Series - being Humant - Tuesday, BBC Entertainment, 20:30
Vampires have made a major comeback, especially on television. In general, tales of the supernatural usually feature psychics, telepaths and other occult beings, but viewers of the first series of Being Human will know this programme's all about a vampire named Mitchell (Aidan Turner), a werewolf called George (Russell Tovey) and a ghostly girl called Anna (Lenora Crichlow). The story echoes the characters of Stephenie Meyer's Twilight books in that they try to suppress and control the wayward part of their nature as they go about their daily lives.
Their opponent in Season One was Herrick, but in this second Season we meet fanatical Professor Jaggat and ruthless Kemp, both fundamentalist Christians out to destroy anything "unnatural". Their goal is to kill the three characters, or to use them as guinea pigs in a brutal, occult ritual that will exorcise the evil spirits out of them.
Audacious and spiritually controversial, it may not be to everyone's liking, but for fans of "things that go bump in the night" it's a winner.
Documentary - Blizzard : Race to the Pole - Sunday, BBC Knowledge, 20:30
Robert Falcon Scott. Just about everybody has some sense of who the famous polar explorer is in relation to the Antarctic.

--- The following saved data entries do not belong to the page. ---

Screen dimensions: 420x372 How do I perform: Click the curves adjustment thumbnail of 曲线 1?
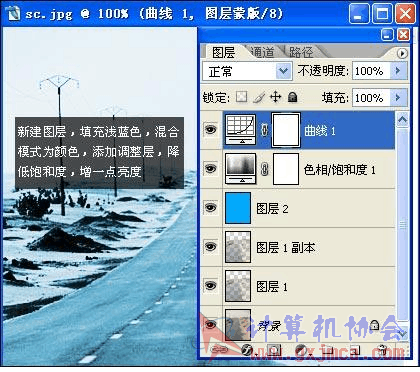point(241,130)
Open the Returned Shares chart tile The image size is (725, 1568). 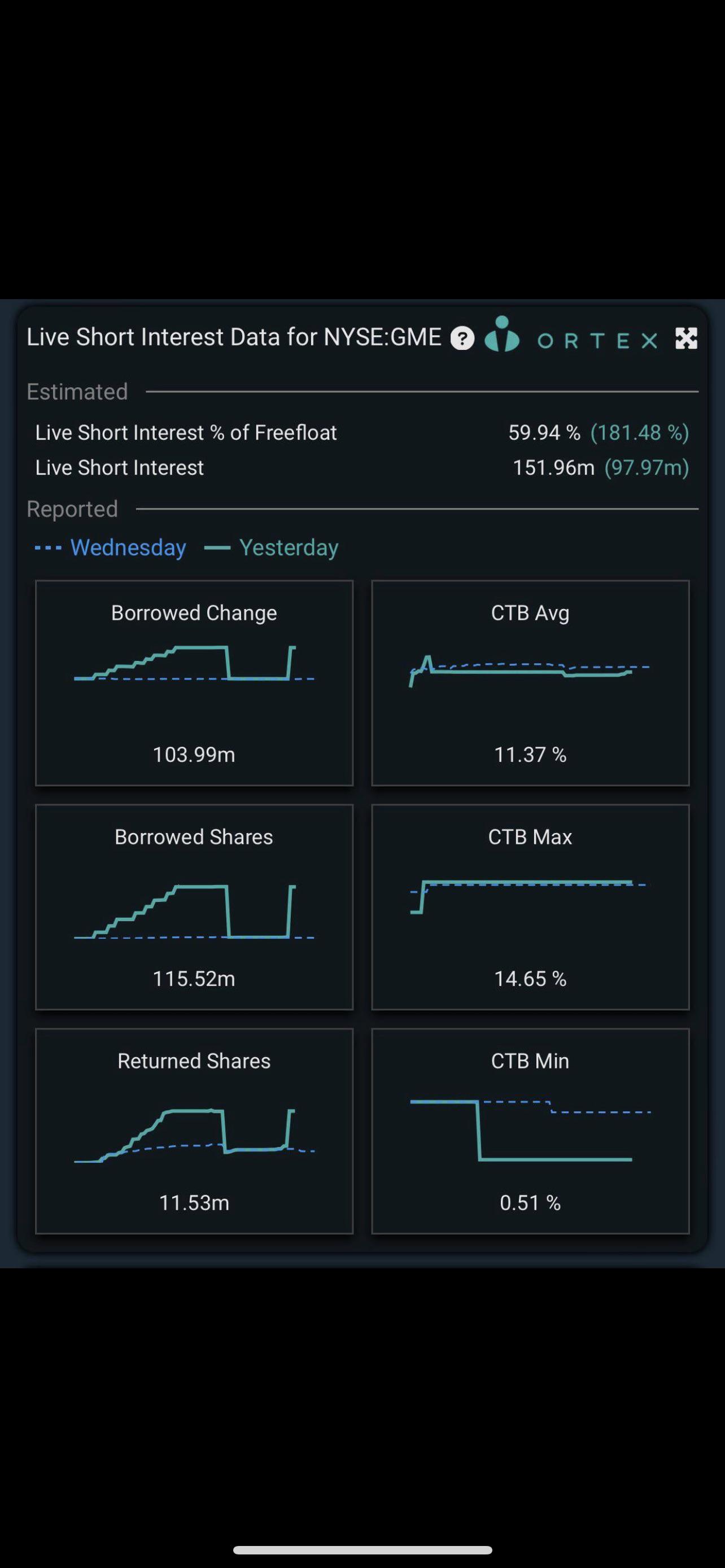pyautogui.click(x=194, y=1131)
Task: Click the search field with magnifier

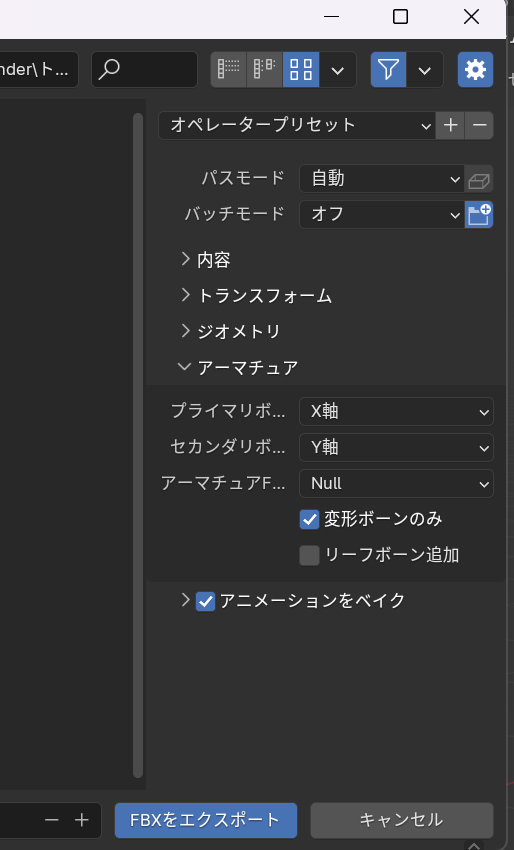Action: [144, 69]
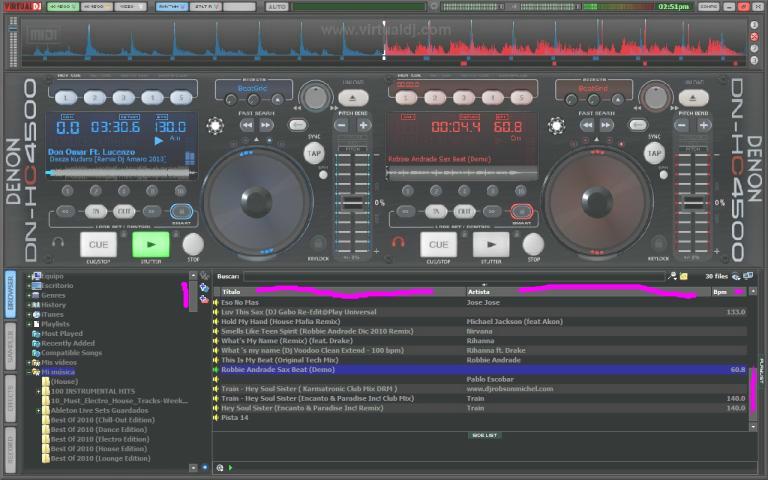The height and width of the screenshot is (480, 768).
Task: Click the loop IN button on left deck
Action: pos(97,211)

The name Roald Amundsen also has a resonance, but I'll bet fewer people know who Amundsen was and what he did. That is a great irony, because Scott and Amundsen competed in one of the most famous and dangerous races ever known, a contest to see who could be the first man to reach the South Pole. That was, in 1912, the final frontier to be explored by man.
Scott was an heroic figure, embodying the power and reach of the British Empire. He was an imperial adventurer, like Rhodes and Livingstone in Africa or James Cook in Australia. Amundsen wasn't so larger-than-life. He was Norwegian and famous for discovering the Northwest Passage, a feat that had eluded explorers from Christopher Columbus onwards.
The two men were equally matched and, as we know, Amundsen won the race, while Scott's team died of starvation and frostbite.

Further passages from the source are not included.